Deleting duplicate glosses on a line

Deleting duplicate glosses on a line

24
Basic UserBasic User
24

    Aug 18, 2013#1

    I am working on an Urdu to Hindi dictionary and I have created the following file structure:

    Code: Select all

    Headword=Gloss1,Gloss2,Gloss3
    i.e. glosses delimited by a comma.
    
    It so happens that in some cases (around 6000+ in a file of over 200,000+ the glosses are duplicated.
    Since this may be a recurrent phenomenon, could a macro or a script be deployed which could check the glosses on the right hand side and if there are duplicates, remove the same and maintain only a single gloss.
    An example will make this clear:
    Input

    Code: Select all

    a=b,c,b
    d=p,q,p
    e=z,y,g,z,g,y
    
    Th expected output would be

    Code: Select all

    a=b,c
    d=p,q
    e=g,y,z
    
    In case live data is need here is a sample:

    Code: Select all

    آبادِیوں=आबादिओं,आबादियों
    آبادی=जनसंख्या,आबादी
    آبجیکشن=ऑबजेक्शन,ऑब्जेक्शन
    آبلا=अबला,उबला
    آبو=आबू,आबो
    آتشک=आतशक,आतिशक
    آتم=आतम,आतम,आत्म,आत्म
    آتون=आतून,आतोन
    آتیں=आतीं,आतें,आतें,आतीं
    آجا=आ जा,आजा
    آجاتی=आ जाती,आजाती
    آجانا=आ जाना,आजाना
    آجکل=आज कल,आजकल
    آخری=अंतिम,आख़री
    آد=आद,आद,आदि
    
    I have a ver. 15.20 of Ultraedit.
    Many thanks for a macro or a script.

    21
    Basic UserBasic User
    21

      Aug 23, 2013#2

      Here is a slow one.
      Works line by line and updates it.
      Working blocks of lines will improve speed.

      Code: Select all

      UltraEdit.insertMode();
      
      UltraEdit.activeDocument.bottom();
      var allLines = UltraEdit.activeDocument.currentLineNum;
      
      var sLineTerminator = "\r\n";
      if (UltraEdit.activeDocument.lineTerminator == 1)
      	sLineTerminator = "\n";
      else
      		if (UltraEdit.activeDocument.lineTerminator == 2)
      			sLineTerminator = "\r";
      
      for ( var i=1; i<=allLines; i++ ) {
      	UltraEdit.activeDocument.gotoLine( i, 1 );
      	UltraEdit.activeDocument.selectLine();
      	var sLine = UltraEdit.activeDocument.selection;
      	var pos = sLine.indexOf( "=" ) + 1;
      	var sOut = sLine.substring( 0, pos );
      	sLine = sLine.substring( pos, sLine.length - sLineTerminator.length );
      	var asFields = sLine.split( "," );
      	var words = {};
      	for ( myField in asFields ) {
      		if ( words[ asFields[ myField ] ] == null ) {
      			sOut += asFields[ myField ] + ",";
      			words[ asFields[ myField ] ] = myField;
      		}
      	}
      	UltraEdit.activeDocument.write( sOut.substring( 0, sOut.length - 1 ) + sLineTerminator );
      }
      

      24
      Basic UserBasic User
      24

        Aug 27, 2013#3

        Sorry, I had given up hope of finding a script to do the job. The script works perfectly. Many thanks

        6,686585
        Grand MasterGrand Master
        6,686585

          Aug 27, 2013#4

          The script works fine for the simplified example, but fails on my computer on the example with Urdu and Hindi strings. The duplicate strings are removed by the script, but the Unicode file contains only ? for every Urdu/Hindi character after script executed on the file whereas the Urdu/ Hindi strings were displayed like in browser window before running the script and using font @Arial Unicode MS.

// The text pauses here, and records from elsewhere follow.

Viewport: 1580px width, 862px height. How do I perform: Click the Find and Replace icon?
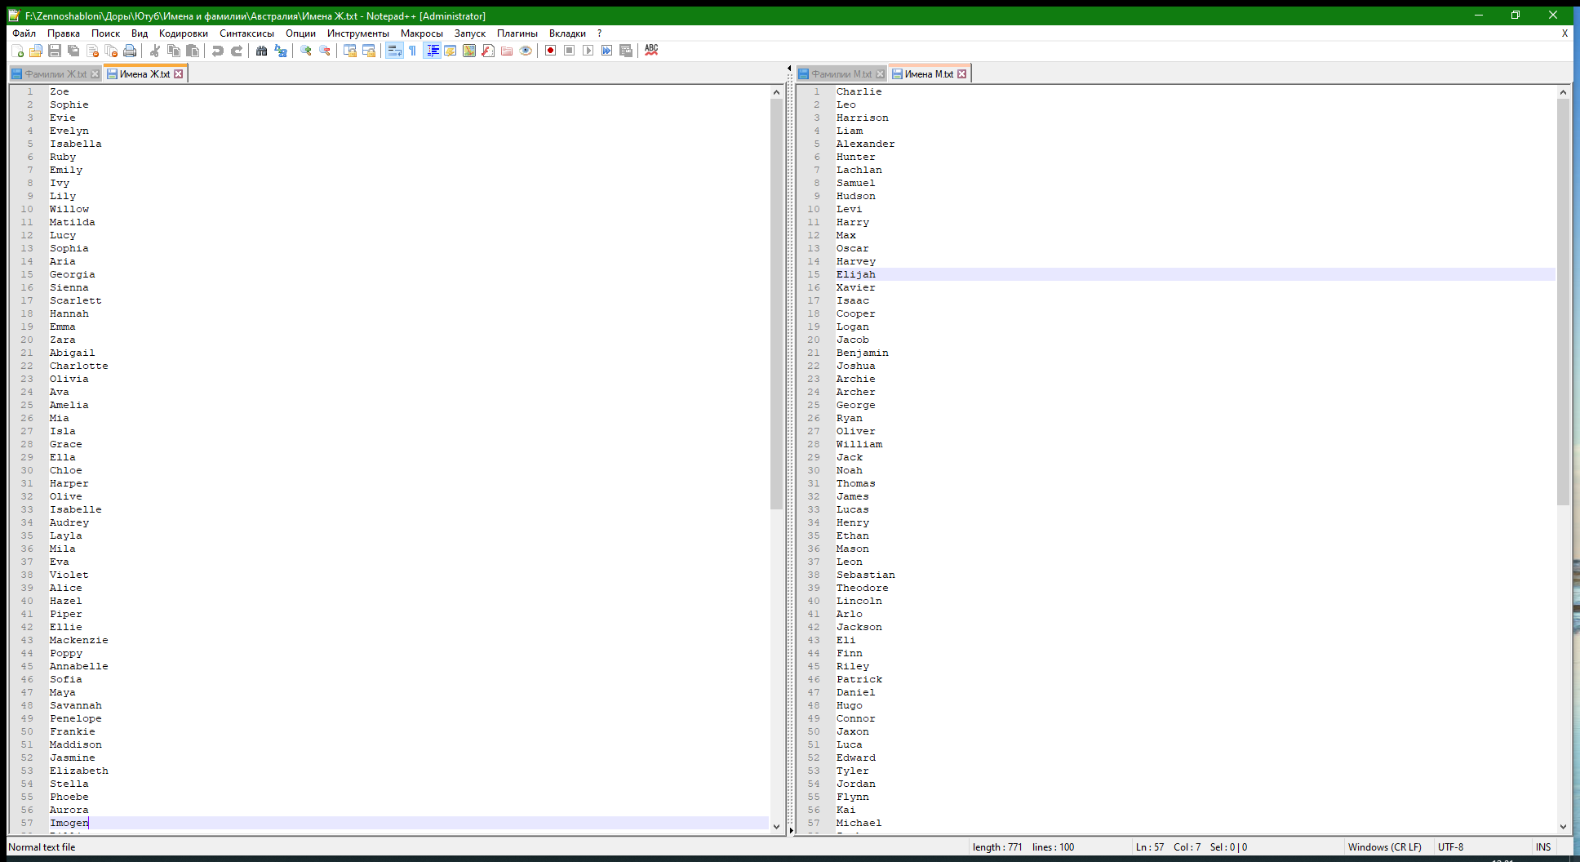coord(281,51)
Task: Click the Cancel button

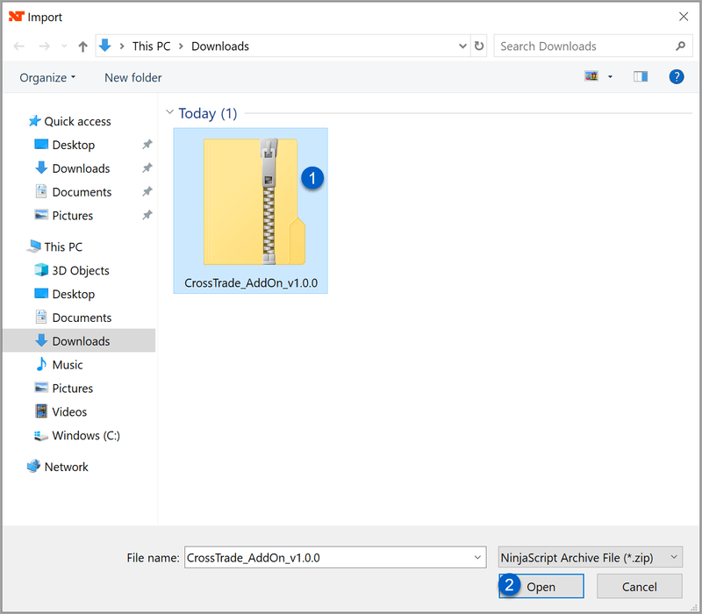Action: 639,587
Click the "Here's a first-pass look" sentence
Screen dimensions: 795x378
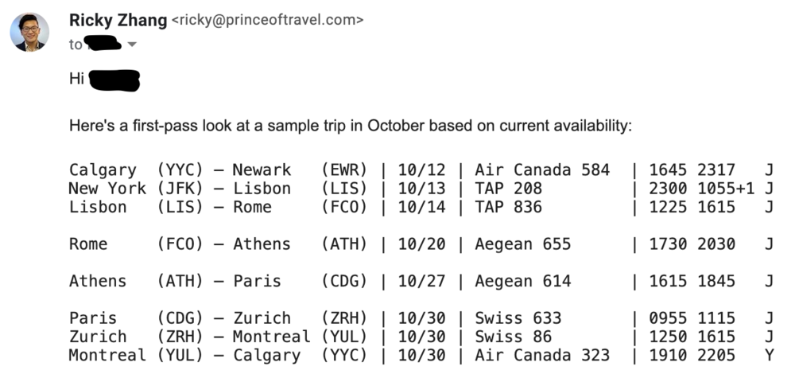pyautogui.click(x=350, y=127)
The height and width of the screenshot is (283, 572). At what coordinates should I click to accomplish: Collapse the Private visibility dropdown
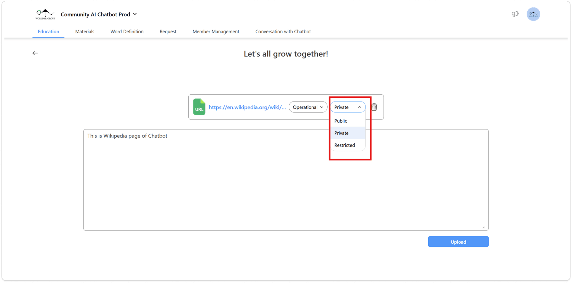(x=347, y=107)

          Well, perhaps Windows itself must be configured to support those languages which is definitely not the case on my computer. That could be also the reason why all my quick checks on how this task could be done failed, too.

          Thanks to Jaretin for developing and posting the script, especially when it works for dictdoc also on Urdu and Hindi strings.